== WRITTEN PROBLEM ==
Rewrite the lines below with every "scrollbar thumb" changed to "scrollbar handle" and nothing else altered.

## begin DATA ENTRIES

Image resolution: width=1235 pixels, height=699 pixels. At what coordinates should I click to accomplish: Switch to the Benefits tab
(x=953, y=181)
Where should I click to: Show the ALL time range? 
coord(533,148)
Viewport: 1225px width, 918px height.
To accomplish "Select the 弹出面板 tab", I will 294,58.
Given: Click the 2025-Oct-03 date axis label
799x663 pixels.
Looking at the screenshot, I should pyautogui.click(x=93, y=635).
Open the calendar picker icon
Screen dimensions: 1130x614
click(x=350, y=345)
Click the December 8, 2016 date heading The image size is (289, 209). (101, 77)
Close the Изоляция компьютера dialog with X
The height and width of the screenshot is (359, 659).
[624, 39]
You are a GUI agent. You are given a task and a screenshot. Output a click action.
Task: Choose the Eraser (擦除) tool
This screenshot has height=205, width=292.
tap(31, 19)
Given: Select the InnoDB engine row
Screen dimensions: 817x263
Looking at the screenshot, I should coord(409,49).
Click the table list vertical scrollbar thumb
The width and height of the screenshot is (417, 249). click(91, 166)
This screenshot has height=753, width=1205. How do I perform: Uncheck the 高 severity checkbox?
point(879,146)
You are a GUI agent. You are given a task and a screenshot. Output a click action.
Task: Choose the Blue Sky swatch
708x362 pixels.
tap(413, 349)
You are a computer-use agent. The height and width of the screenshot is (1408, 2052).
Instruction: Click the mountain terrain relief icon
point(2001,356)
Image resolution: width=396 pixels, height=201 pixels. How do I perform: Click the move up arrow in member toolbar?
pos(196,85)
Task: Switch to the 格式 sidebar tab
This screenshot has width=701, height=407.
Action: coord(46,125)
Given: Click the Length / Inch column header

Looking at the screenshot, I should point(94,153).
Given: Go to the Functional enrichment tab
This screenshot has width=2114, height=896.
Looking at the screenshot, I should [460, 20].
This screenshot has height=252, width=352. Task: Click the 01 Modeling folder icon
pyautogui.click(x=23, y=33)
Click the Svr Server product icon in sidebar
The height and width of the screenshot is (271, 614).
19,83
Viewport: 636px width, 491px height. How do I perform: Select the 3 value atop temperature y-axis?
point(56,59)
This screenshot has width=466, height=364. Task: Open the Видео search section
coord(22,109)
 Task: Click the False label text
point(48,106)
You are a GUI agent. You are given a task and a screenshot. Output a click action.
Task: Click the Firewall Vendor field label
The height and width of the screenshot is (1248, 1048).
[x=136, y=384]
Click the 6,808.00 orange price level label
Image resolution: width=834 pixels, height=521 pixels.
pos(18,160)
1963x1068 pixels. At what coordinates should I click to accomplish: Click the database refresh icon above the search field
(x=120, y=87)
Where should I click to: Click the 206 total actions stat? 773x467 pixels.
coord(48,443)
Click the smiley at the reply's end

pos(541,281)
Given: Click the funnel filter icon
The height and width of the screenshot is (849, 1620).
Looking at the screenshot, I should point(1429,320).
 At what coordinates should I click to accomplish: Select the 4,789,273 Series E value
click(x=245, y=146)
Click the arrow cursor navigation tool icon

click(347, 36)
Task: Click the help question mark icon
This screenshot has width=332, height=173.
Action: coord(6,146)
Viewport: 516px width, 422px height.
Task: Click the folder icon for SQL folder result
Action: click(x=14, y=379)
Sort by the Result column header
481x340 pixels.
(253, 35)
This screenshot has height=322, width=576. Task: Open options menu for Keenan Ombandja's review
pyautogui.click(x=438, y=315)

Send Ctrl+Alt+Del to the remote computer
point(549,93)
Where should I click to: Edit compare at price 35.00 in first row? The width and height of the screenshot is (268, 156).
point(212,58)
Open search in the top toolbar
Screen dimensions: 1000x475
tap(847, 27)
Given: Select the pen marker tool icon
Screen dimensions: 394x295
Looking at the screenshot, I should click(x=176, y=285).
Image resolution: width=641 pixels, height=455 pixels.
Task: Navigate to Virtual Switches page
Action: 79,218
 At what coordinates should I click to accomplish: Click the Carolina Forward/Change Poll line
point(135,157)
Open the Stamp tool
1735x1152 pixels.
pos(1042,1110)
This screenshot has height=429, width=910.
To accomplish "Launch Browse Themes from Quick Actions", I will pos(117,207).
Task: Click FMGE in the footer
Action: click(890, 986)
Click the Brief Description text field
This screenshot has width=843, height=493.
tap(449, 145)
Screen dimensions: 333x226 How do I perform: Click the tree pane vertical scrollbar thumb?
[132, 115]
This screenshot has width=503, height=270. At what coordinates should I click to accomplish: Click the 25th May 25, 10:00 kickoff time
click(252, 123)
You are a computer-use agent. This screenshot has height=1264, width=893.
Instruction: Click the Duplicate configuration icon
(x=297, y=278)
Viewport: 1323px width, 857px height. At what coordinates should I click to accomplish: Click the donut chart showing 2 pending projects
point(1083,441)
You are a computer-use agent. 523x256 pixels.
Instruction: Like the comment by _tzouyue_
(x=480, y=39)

## end DATA ENTRIES

== TASK RESULT ==
Image resolution: width=1235 pixels, height=699 pixels. At what coordinates should I click to accomplish: Switch to the Benefits tab
(x=953, y=181)
Where should I click to: Show the ALL time range? 
coord(533,148)
Viewport: 1225px width, 918px height.
To accomplish "Select the 弹出面板 tab", I will 294,58.
Given: Click the 2025-Oct-03 date axis label
799x663 pixels.
Looking at the screenshot, I should pyautogui.click(x=93, y=635).
Open the calendar picker icon
Screen dimensions: 1130x614
click(x=350, y=345)
Click the December 8, 2016 date heading The image size is (289, 209). (101, 77)
Close the Изоляция компьютера dialog with X
The height and width of the screenshot is (359, 659).
[624, 39]
You are a GUI agent. You are given a task and a screenshot. Output a click action.
Task: Choose the Eraser (擦除) tool
This screenshot has height=205, width=292.
tap(31, 19)
Given: Select the InnoDB engine row
Screen dimensions: 817x263
Looking at the screenshot, I should coord(409,49).
Click the table list vertical scrollbar handle
The width and height of the screenshot is (417, 249). click(91, 166)
This screenshot has height=753, width=1205. How do I perform: Uncheck the 高 severity checkbox?
point(879,146)
You are a GUI agent. You are given a task and a screenshot. Output a click action.
Task: Choose the Blue Sky swatch
708x362 pixels.
tap(413, 349)
You are a computer-use agent. The height and width of the screenshot is (1408, 2052).
Instruction: Click the mountain terrain relief icon
point(2001,356)
Image resolution: width=396 pixels, height=201 pixels. How do I perform: Click the move up arrow in member toolbar?
pos(196,85)
Task: Switch to the 格式 sidebar tab
This screenshot has width=701, height=407.
Action: coord(46,125)
Given: Click the Length / Inch column header

Looking at the screenshot, I should point(94,153).
Given: Go to the Functional enrichment tab
This screenshot has width=2114, height=896.
Looking at the screenshot, I should [460, 20].
This screenshot has height=252, width=352. Task: Click the 01 Modeling folder icon
pyautogui.click(x=23, y=33)
Click the Svr Server product icon in sidebar
The height and width of the screenshot is (271, 614).
19,83
Viewport: 636px width, 491px height. How do I perform: Select the 3 value atop temperature y-axis?
point(56,59)
This screenshot has width=466, height=364. Task: Open the Видео search section
coord(22,109)
 Task: Click the False label text
point(48,106)
You are a GUI agent. You are given a task and a screenshot. Output a click action.
Task: Click the Firewall Vendor field label
The height and width of the screenshot is (1248, 1048).
[x=136, y=384]
Click the 6,808.00 orange price level label
Image resolution: width=834 pixels, height=521 pixels.
pos(18,160)
1963x1068 pixels. At what coordinates should I click to accomplish: Click the database refresh icon above the search field
(x=120, y=87)
Where should I click to: Click the 206 total actions stat? 773x467 pixels.
coord(48,443)
Click the smiley at the reply's end

pos(541,281)
Given: Click the funnel filter icon
The height and width of the screenshot is (849, 1620).
Looking at the screenshot, I should point(1429,320).
 At what coordinates should I click to accomplish: Select the 4,789,273 Series E value
click(x=245, y=146)
Click the arrow cursor navigation tool icon

click(347, 36)
Task: Click the help question mark icon
This screenshot has width=332, height=173.
Action: coord(6,146)
Viewport: 516px width, 422px height.
Task: Click the folder icon for SQL folder result
Action: click(x=14, y=379)
Sort by the Result column header
481x340 pixels.
(253, 35)
This screenshot has height=322, width=576. Task: Open options menu for Keenan Ombandja's review
pyautogui.click(x=438, y=315)

Send Ctrl+Alt+Del to the remote computer
point(549,93)
Where should I click to: Edit compare at price 35.00 in first row? The width and height of the screenshot is (268, 156).
point(212,58)
Open search in the top toolbar
Screen dimensions: 1000x475
tap(847, 27)
Given: Select the pen marker tool icon
Screen dimensions: 394x295
Looking at the screenshot, I should click(x=176, y=285).
Image resolution: width=641 pixels, height=455 pixels.
Task: Navigate to Virtual Switches page
Action: 79,218
 At what coordinates should I click to accomplish: Click the Carolina Forward/Change Poll line
point(135,157)
Open the Stamp tool
1735x1152 pixels.
pos(1042,1110)
This screenshot has height=429, width=910.
To accomplish "Launch Browse Themes from Quick Actions", I will pos(117,207).
Task: Click FMGE in the footer
Action: click(890, 986)
Click the Brief Description text field
This screenshot has width=843, height=493.
tap(449, 145)
Screen dimensions: 333x226 How do I perform: Click the tree pane vertical scrollbar handle?
[132, 115]
This screenshot has width=503, height=270. At what coordinates should I click to accomplish: Click the 25th May 25, 10:00 kickoff time
click(252, 123)
You are a computer-use agent. This screenshot has height=1264, width=893.
Instruction: Click the Duplicate configuration icon
(x=297, y=278)
Viewport: 1323px width, 857px height. At what coordinates should I click to accomplish: Click the donut chart showing 2 pending projects
point(1083,441)
You are a computer-use agent. 523x256 pixels.
Instruction: Like the comment by _tzouyue_
(x=480, y=39)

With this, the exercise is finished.